Apache Ant/Cleaning up HTML
Appearance
Motivation
[edit | edit source]We want to clean up HTML that is not well formed. We will use the Apache Tika tools to convert dirty HTML to well-formed XHTML.
Sample Ant File
[edit | edit source]<project name="tika tests" default="extract-xhtml-from-html">
<description>Sample invocations of Apache Tika</description>
<property name="lib.dir" value="../lib"/>
<property name="input-dirty-html-file" value="input-dirty.html"/>
<property name="output-clean-xhtml-file" value="output-clean.xhtml"/>
<target name="extract-xhtml-from-html">
<echo message="Cleaning up dirty HTML file: ${input-dirty-html-file} to ${output-clean-xhtml-file}"/>
<java jar="${lib.dir}/tika-app-1.3.jar" fork="true" failonerror="true"

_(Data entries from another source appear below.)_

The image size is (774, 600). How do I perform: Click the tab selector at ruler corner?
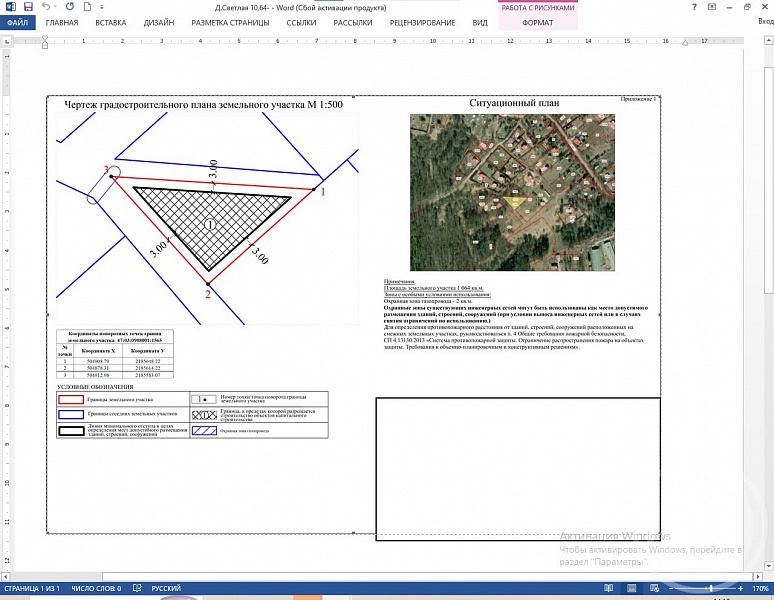[x=7, y=41]
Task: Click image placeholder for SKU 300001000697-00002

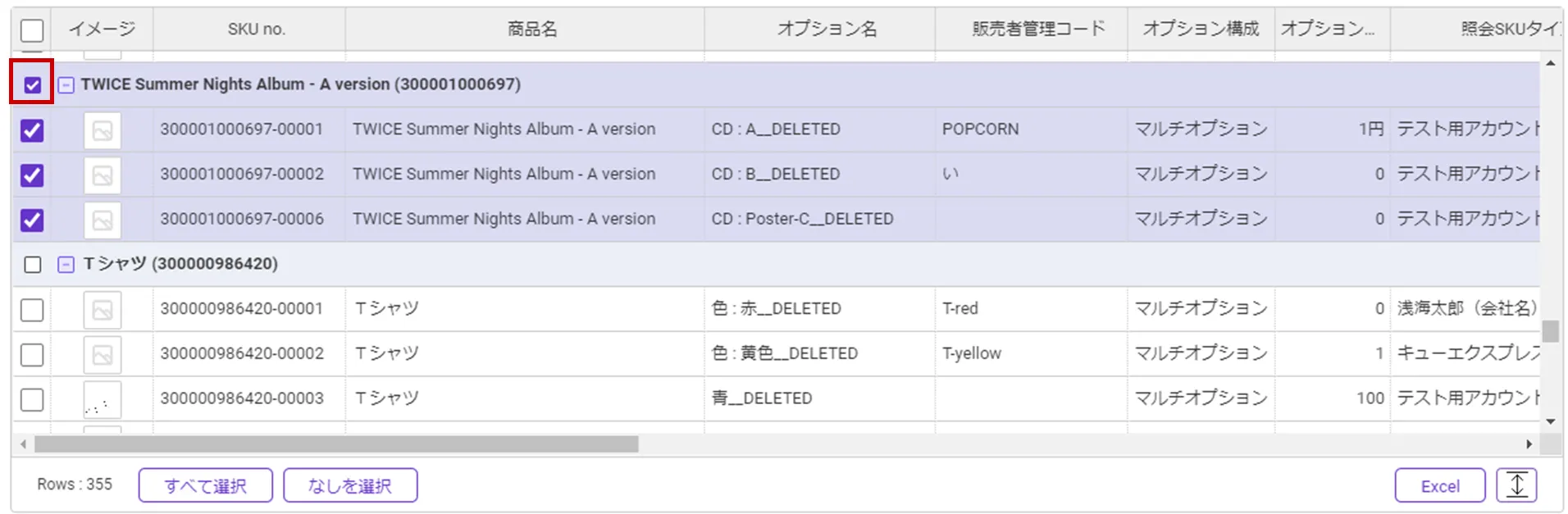Action: click(x=103, y=175)
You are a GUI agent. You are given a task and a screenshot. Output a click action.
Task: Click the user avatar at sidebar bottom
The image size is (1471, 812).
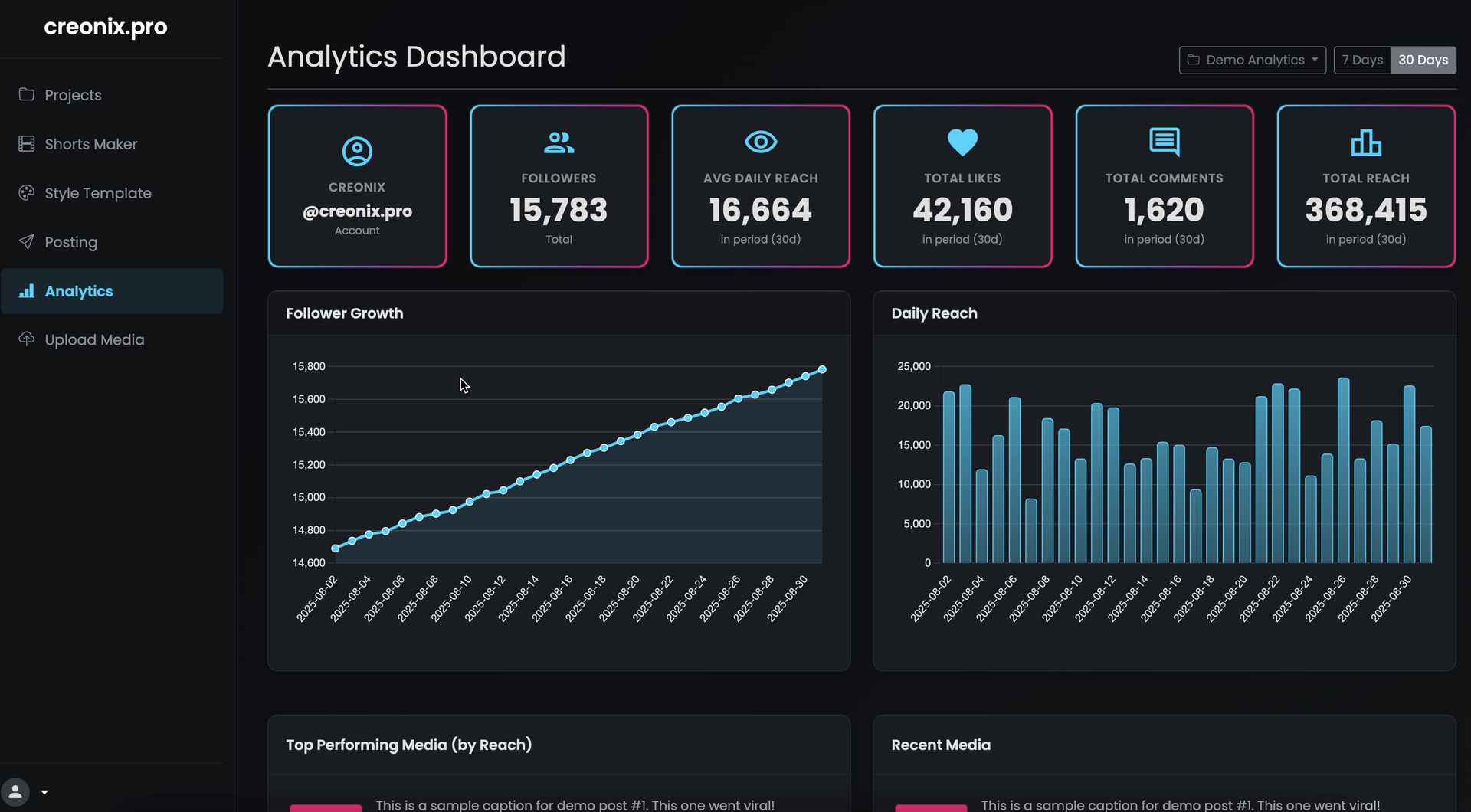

maxmemory="128m" input="${input-dirty-html-file}" output="${output-clean-xhtml-file}">
<arg value="-x" />
</java>
</target>
</project>
Sample Input
[edit | edit source]<html xmlns="http://www.w3.org/1999/xhtml">
<head>
<title>Dirty HTML</title>
</head>
<body>
<p><b>test</b></p>
<p><b>test<b></p>
<p>test<br/>test</p>
<p>test<br>test<br>test</p>
<p>This is <B>bold, <I>bold italic, </b>italic, </i>normal text</p>
</body>
</html>
Sample Output
[edit | edit source]<?xml version="1.0" encoding="UTF-8"?><html xmlns="http://www.w3.org/1999/xhtml">
<head>
<meta name="Content-Encoding" content="ISO-8859-1"/>
<meta name="Content-Type" content="application/xhtml+xml"/>
<meta name="dc:title" content="Dirty HTML"/>
<title>Dirty HTML</title>
</head>
<body>
<p>test</p>
<p>test</p>
<p>test
test</p>
<p>test
test
test</p>
<p>This is bold, bold italic, italic, normal text</p>
</body></html>